Miałam wielką ochotę na coś słodkiego o wyrazistym smaku pomarańczy. Wypiłam szklankę soku wyciśniętego z tych owoców, ale to nadal nie zaspokoiło mojego apetytu, więc ruszyłam wyobraźnią, poszperałam wśród przepisów i stworzyłam pomarańczowe ciasto na herbatnikach.
Na stronach poświęconych gotowaniu znalazłam wiele różnych przepisów na krem pomarańczowy, jednak nie mogłam się na żaden z nich zdecydować i wymyśliłam swoją wersję.

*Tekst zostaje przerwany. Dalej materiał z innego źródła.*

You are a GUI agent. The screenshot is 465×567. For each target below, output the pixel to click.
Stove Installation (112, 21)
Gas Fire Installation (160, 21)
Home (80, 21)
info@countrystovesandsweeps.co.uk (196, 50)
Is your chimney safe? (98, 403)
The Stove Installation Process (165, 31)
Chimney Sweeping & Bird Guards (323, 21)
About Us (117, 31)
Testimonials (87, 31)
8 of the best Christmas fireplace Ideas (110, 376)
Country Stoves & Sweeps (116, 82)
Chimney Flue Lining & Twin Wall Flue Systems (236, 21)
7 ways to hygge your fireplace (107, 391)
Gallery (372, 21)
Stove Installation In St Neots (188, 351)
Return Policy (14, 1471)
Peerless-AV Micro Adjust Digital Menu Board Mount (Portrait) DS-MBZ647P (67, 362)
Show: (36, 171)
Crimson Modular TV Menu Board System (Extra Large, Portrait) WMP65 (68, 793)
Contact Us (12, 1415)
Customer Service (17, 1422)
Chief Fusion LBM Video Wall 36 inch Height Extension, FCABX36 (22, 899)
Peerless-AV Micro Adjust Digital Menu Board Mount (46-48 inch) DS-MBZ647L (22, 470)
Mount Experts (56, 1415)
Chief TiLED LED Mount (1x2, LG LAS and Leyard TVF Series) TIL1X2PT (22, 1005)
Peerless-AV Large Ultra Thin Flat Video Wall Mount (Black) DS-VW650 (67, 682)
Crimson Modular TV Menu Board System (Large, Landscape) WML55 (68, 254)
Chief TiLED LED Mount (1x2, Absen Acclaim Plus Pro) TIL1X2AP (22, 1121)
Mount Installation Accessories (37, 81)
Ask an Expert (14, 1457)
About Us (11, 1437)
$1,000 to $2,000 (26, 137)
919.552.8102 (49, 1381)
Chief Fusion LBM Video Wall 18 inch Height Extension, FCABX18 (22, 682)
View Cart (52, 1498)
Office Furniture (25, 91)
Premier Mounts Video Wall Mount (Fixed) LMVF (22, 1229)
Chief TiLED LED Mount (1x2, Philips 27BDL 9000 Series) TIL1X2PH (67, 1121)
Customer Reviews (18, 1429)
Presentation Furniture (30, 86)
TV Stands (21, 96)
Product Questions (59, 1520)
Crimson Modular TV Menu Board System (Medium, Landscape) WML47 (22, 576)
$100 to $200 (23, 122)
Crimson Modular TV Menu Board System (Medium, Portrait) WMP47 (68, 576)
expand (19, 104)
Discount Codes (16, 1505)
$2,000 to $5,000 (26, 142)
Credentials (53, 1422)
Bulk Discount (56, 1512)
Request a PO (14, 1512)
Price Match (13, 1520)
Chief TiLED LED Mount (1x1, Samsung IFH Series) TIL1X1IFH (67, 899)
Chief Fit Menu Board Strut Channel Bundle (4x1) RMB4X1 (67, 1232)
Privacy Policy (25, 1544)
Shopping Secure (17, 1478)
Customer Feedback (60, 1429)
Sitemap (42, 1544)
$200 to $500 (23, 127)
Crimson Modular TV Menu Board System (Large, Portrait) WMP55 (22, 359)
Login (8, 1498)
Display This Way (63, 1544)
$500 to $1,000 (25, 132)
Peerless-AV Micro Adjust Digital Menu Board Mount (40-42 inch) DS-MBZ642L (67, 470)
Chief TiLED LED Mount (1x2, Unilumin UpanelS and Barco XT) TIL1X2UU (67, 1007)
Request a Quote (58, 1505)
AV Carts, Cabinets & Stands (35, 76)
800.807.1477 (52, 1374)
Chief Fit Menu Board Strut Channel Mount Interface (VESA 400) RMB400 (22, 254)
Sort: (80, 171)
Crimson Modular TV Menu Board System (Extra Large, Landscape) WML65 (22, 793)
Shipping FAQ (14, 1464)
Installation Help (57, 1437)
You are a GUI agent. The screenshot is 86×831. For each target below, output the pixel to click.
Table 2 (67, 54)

Ciasto wyszło bardzo dobre, smak lekko kwaśnych pomarańczy idealnie współgra ze słodką śmietanką. Dzięki czemu nie jest ono zbyt słodkie i można zjeść więcej niż jeden kawałek:)
Potrzebujemy:
- herbatniki (duża paczka)
- 2 pomarańcze
- 1 i 3/4 szklanki soku pomarańczowego
(zwykły sok z kartonu)
- 2 łyżki cukru
- 1 budyń śmietankowy lub waniliowy
- 1 galaretka pomarańczowa
- 1 łyżeczka mąki ziemniaczanej
- 1 łyżeczka mąki pszennej
Dodatkowo na wierzch:
- 250 ml śmietanki min. 30%
- łyżka cukru pudru
- pół tabliczki czekolady
Wykonanie:
1. Dwie pomarańcze obieramy dokładnie ze skórki oraz z białych błonek i blendujemy. Mieszamy ze szklanką soku, dwiema łyżkami cukru i całość zagotowujemy.
2. Galaretkę rozpuszczamy w szklance gorącej wody, mieszamy dokładnie i odstawiamy do ostygnięcia.
3. Przygotowanie budyniu:
Proszek budyniowy mieszamy z mąkami i rozrabiamy w 3/4 szklanki soku pomarańczowego. Tak wymieszany budyń wlewamy na gotujący się sok z cukrem. Zagotowujemy, mieszając co chwilę.
Kiedy zgęstnieje - wystudzić.
4. Wystudzony budyń pomarańczowy mieszamy dokładnie z zimną galaretką i wkładamy do lodówki.
Ja użyłam galaretki dlatego, że budyń wyszedł zbyt rzadki żeby móc przekładać nim herbatniki. Dlatego dodałam galaretkę, dzięki której lekko stężał. Możliwe, że jakbym użyła dwóch opakowań proszku budyniowego to galaretka byłaby zbędna.
5. Śmietankę ubijamy z cukrem pudrem na sztywno.
6. Blaszkę średniej wielkości wykładamy papierem lub folią i układamy kolejno:
- warstwa herbatników
- masa
- herbatniki
- masa
- herbatniki
- śmietanka
- wierzch posypujemy startą czekoladą
Ciasto schładzamy w lodówce. Najlepiej smakuje na drugi dzień.